* [Problem to work on]: When you output the records, match them exactly and omit any picture they include.

-.-.-

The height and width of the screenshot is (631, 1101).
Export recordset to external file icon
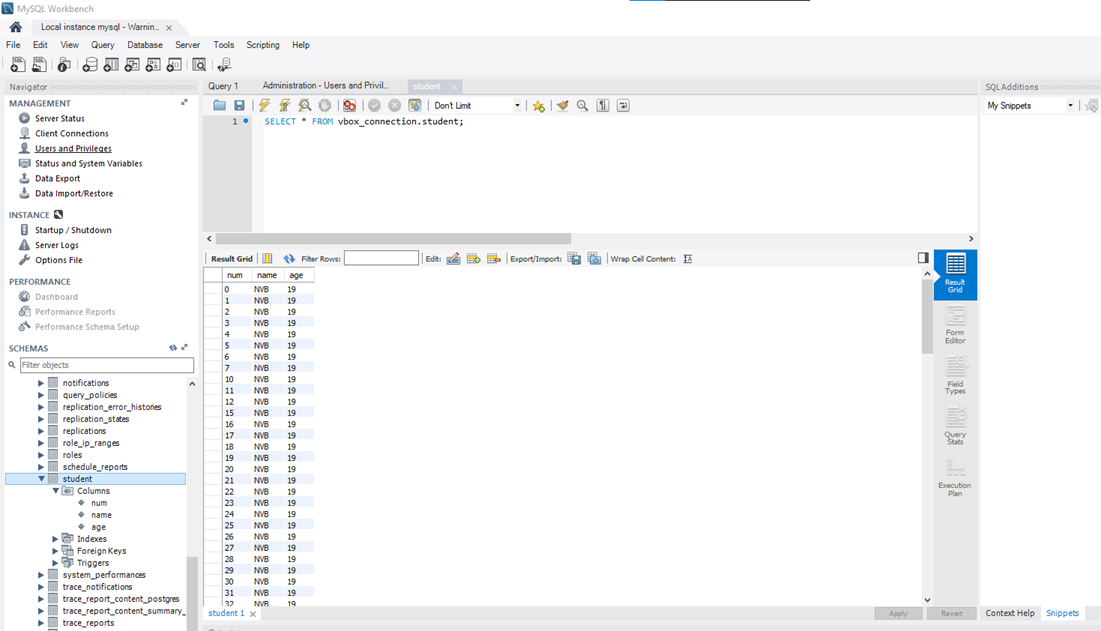[x=574, y=259]
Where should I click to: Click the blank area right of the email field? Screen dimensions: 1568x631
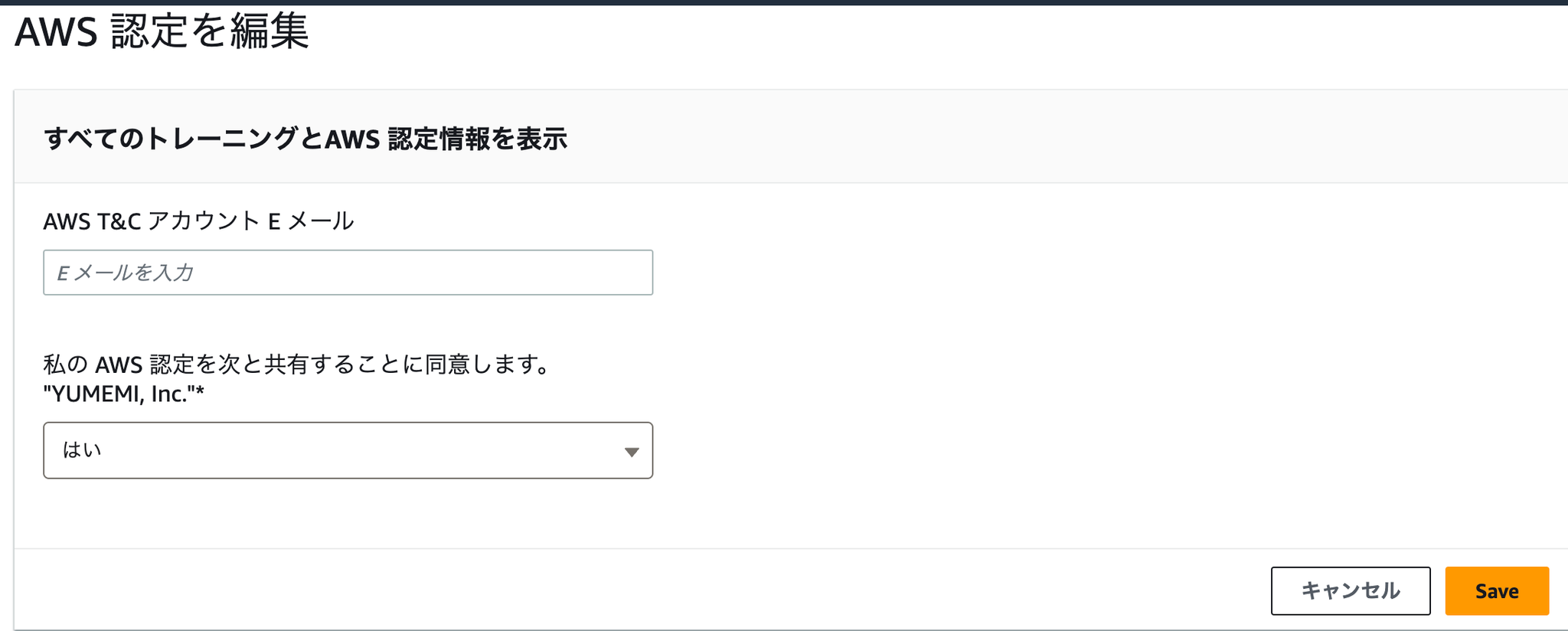(1072, 273)
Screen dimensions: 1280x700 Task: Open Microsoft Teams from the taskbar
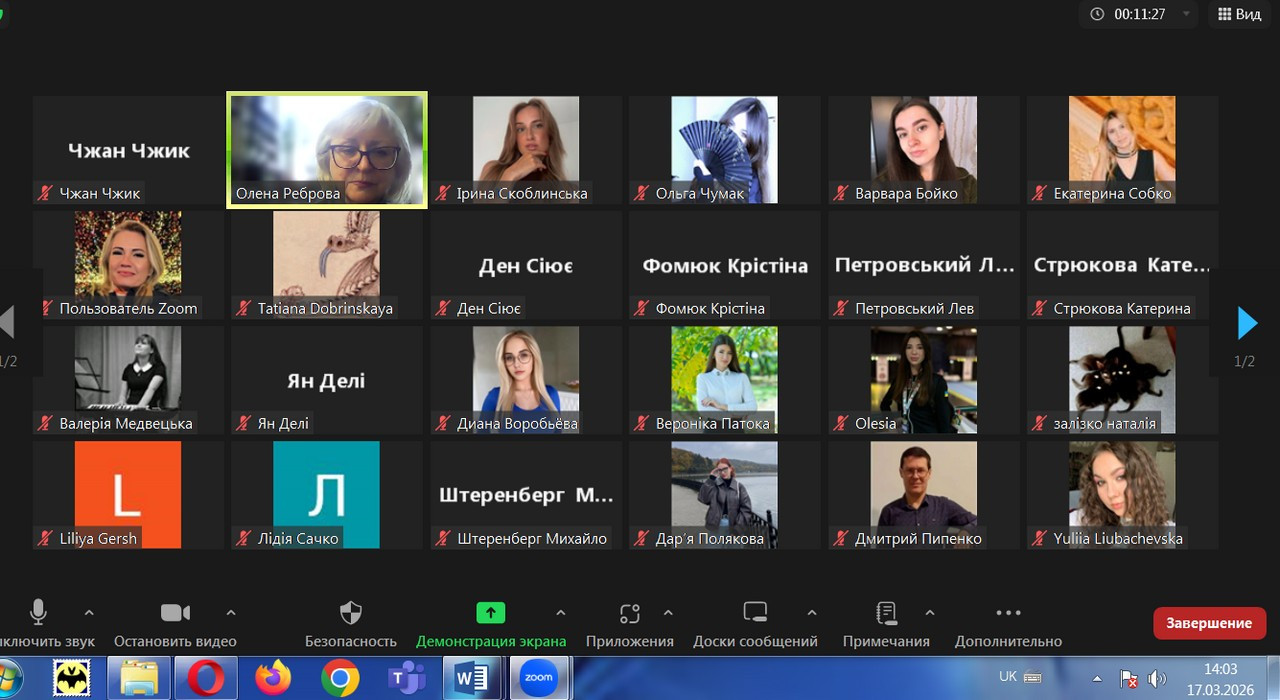(407, 678)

-.-.-

* [Answer]:
The height and width of the screenshot is (631, 1101).
Export recordset to external file icon
[x=574, y=259]
Where should I click to: Click the blank area right of the email field? Screen dimensions: 1568x631
(1072, 273)
Screen dimensions: 1280x700 Task: Open Microsoft Teams from the taskbar
(407, 678)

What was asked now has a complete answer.